WASHINGTON, Oct 7 (Reuters) – U.S. Democratic presidential candidate Hillary Clinton will unveil on Thursday a sweeping plan to curb what she has called the abuses of Wall Street, proposing everything from raising the fines that can be levied by regulators to requiring executives to bear some of those costs.

The outline of Clinton’s plan, which was provided to Reuters for review, also includes strengthening the “Volcker rule” in the 2010 Dodd-Frank Act and imposing a new tax on high-frequency trading.

Clinton’s push to get tough on Wall Street comes as she is fending off a challenge from U.S. Senator Bernie Sanders, her main rival for the Democratic nomination for the November 2016 election.
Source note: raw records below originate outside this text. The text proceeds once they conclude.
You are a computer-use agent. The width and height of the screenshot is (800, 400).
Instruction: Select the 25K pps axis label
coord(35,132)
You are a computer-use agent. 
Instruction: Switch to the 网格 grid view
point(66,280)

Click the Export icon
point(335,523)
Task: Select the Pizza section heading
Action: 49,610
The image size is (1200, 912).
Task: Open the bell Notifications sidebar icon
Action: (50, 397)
Sanders, a socialist from Vermont who is popular within the Democratic Party’s progressive wing, has made reining in Wall Street and reducing income inequality his signature campaign issues. Recent polls in early-voting states have shown Sanders eroding Clinton’s lead, and in some cases overtaking her.
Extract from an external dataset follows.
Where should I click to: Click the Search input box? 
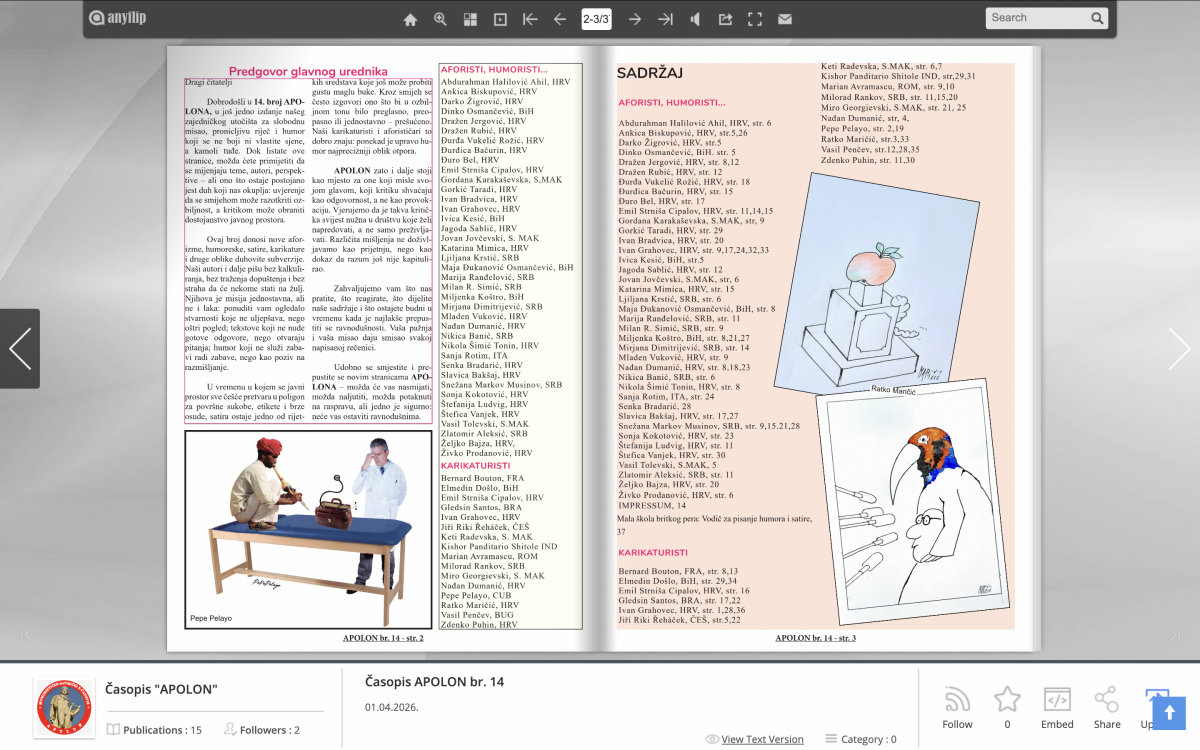1036,18
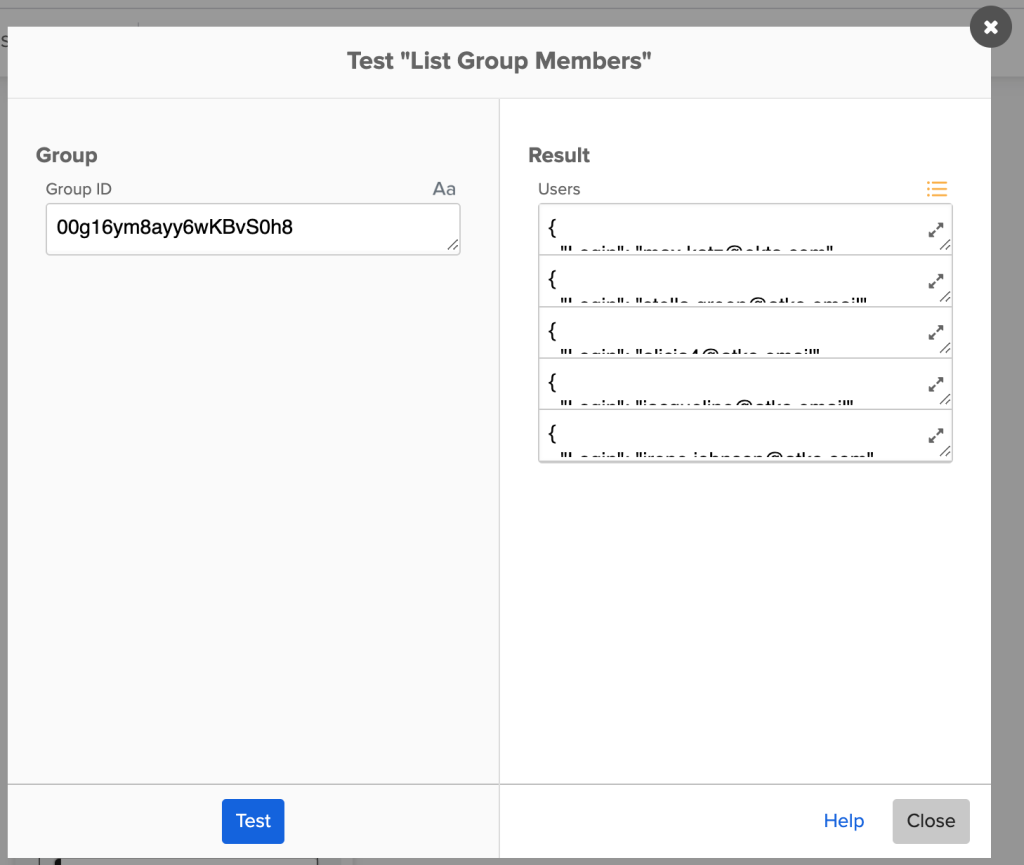The image size is (1024, 865).
Task: Expand the stella.green user result
Action: (x=936, y=283)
Clinton aims to “tackle abuses and risks at big banks as well as other institutions”, a campaign aide said. And her plan “will hold bad actors on Wall Street accountable – whether they are individuals or corporations”.

Towards that end, Clinton is expected to propose that executives share the burden of fines levied for financial wrongdoing and that individuals convicted of financial crimes be barred from working in the entire financial industry, not just banking and investment firms as statute currently dictates.
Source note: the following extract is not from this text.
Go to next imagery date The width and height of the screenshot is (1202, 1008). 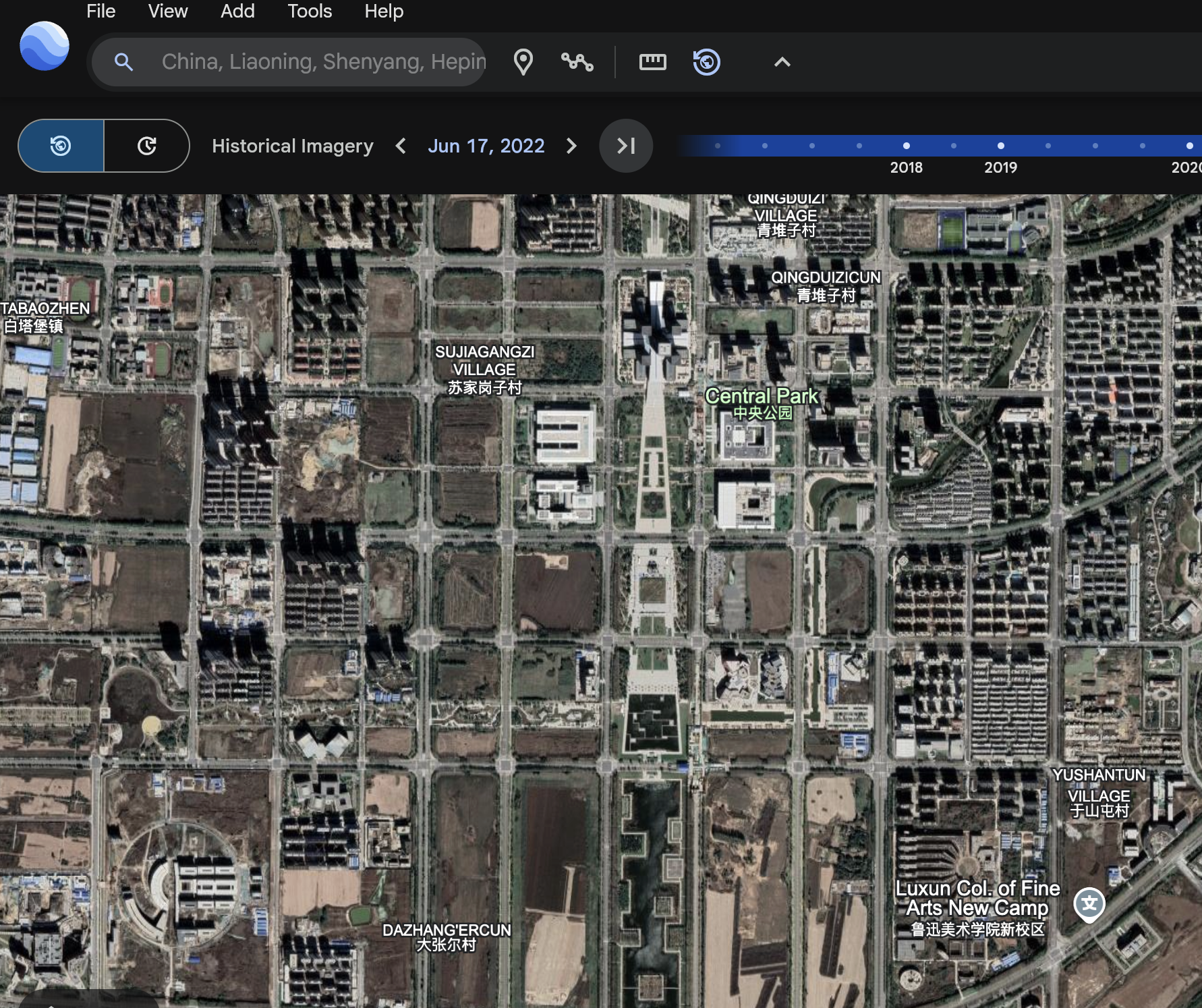coord(571,146)
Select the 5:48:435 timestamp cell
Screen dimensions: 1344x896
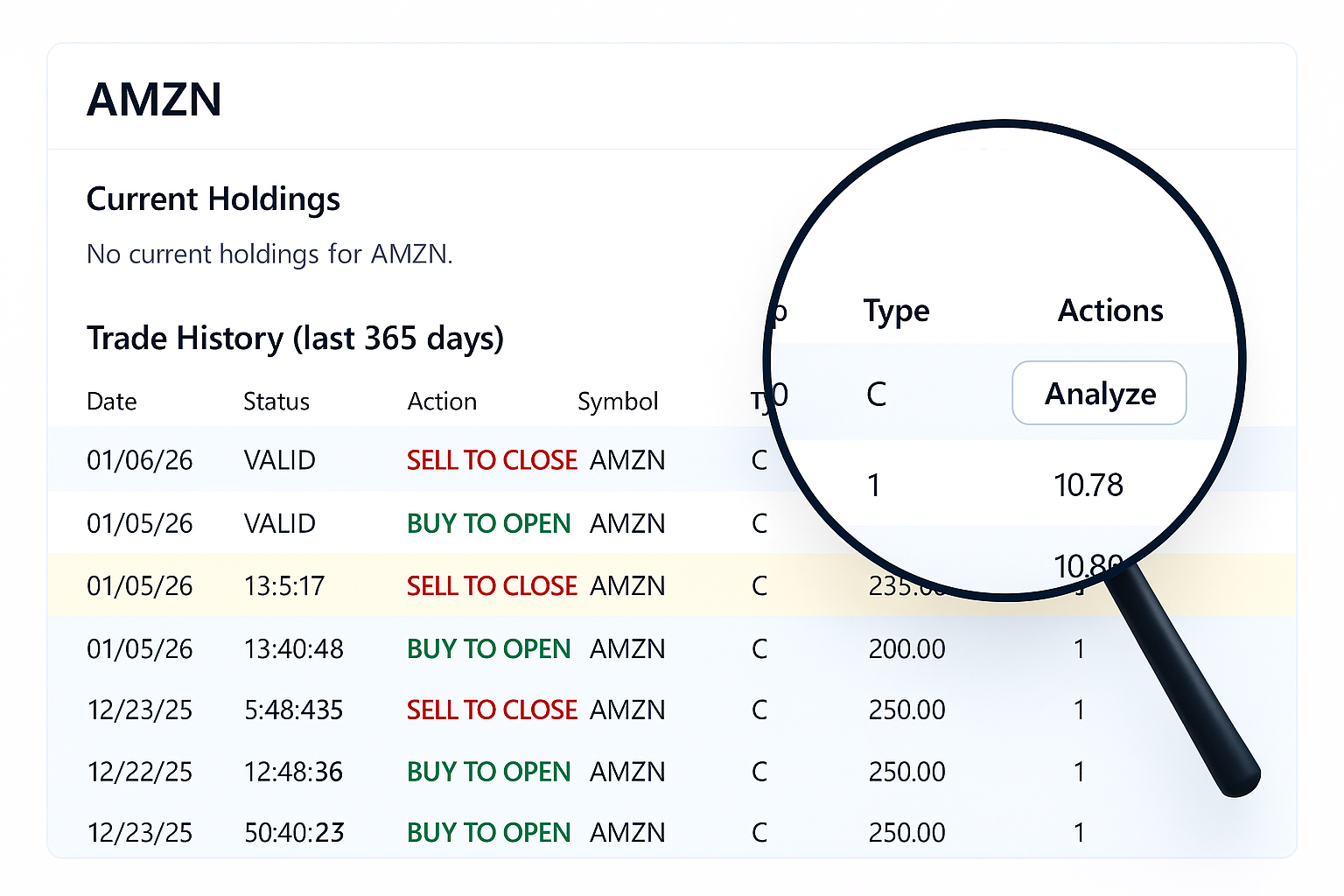[294, 710]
Clinton also believes that the statute of limitations for financial fraud should be extended to 10 years to enable additional prosecutions.

“People should have gone to jail,” Clinton said this week of the 2008 financial crisis.

Financial firms would also face increased culpability under Clinton’s proposals. Clinton believes that deferred prosecution agreements are overused in the financial sector and she wants to set guidelines to curb their use.

Clinton will also propose increasing the maximum penalties that can be levied by regulators such as the Securities and Exchange Commission (SEC) and the Commodity Futures Trading Commission.

 

Clinton said at an Iowa campaign stop this week that her Wall Street plan would focus on more than banks, taking into account any kind of financial institution that causes disruption in the marketplace.

At the same time, Clinton also said she did not think the reinstatement of a Great Depression-era law that separated commercial banks from riskier investment arms would do enough to curtail risky trading.

“If you only reinstate Glass-Steagall, you don’t go after all these other institutions, in what is called the shadow banking systems, hedge funds and other big financial entities that have too much power in our economy,” Clinton said in Davenport, Iowa.

The reinstatement of Glass-Steagall, which was repealed during the administration of Clinton’s husband, former President Bill Clinton, has been a key issue for progressives.

Clinton’s proposal to strengthen the Volcker rule is a nod to those progressives. Clinton believes banks are already structuring their operations to avoid it, and she would push to enforce its “underlying goals”, her campaign said.

Clinton’s high-frequency trading tax would target securities transactions with excessive levels of order cancellations because such trading has “unnecessarily burdened our markets and enabled unfair and abusive trading strategies”, her campaign said.

Clinton is also expected to encourage the SEC to pursue changes that ensure equity markets favor investors over high-frequency traders and those that use so-called “dark pools”, which are private networks that allow institutions to trade with one another outside traditional stock exchanges.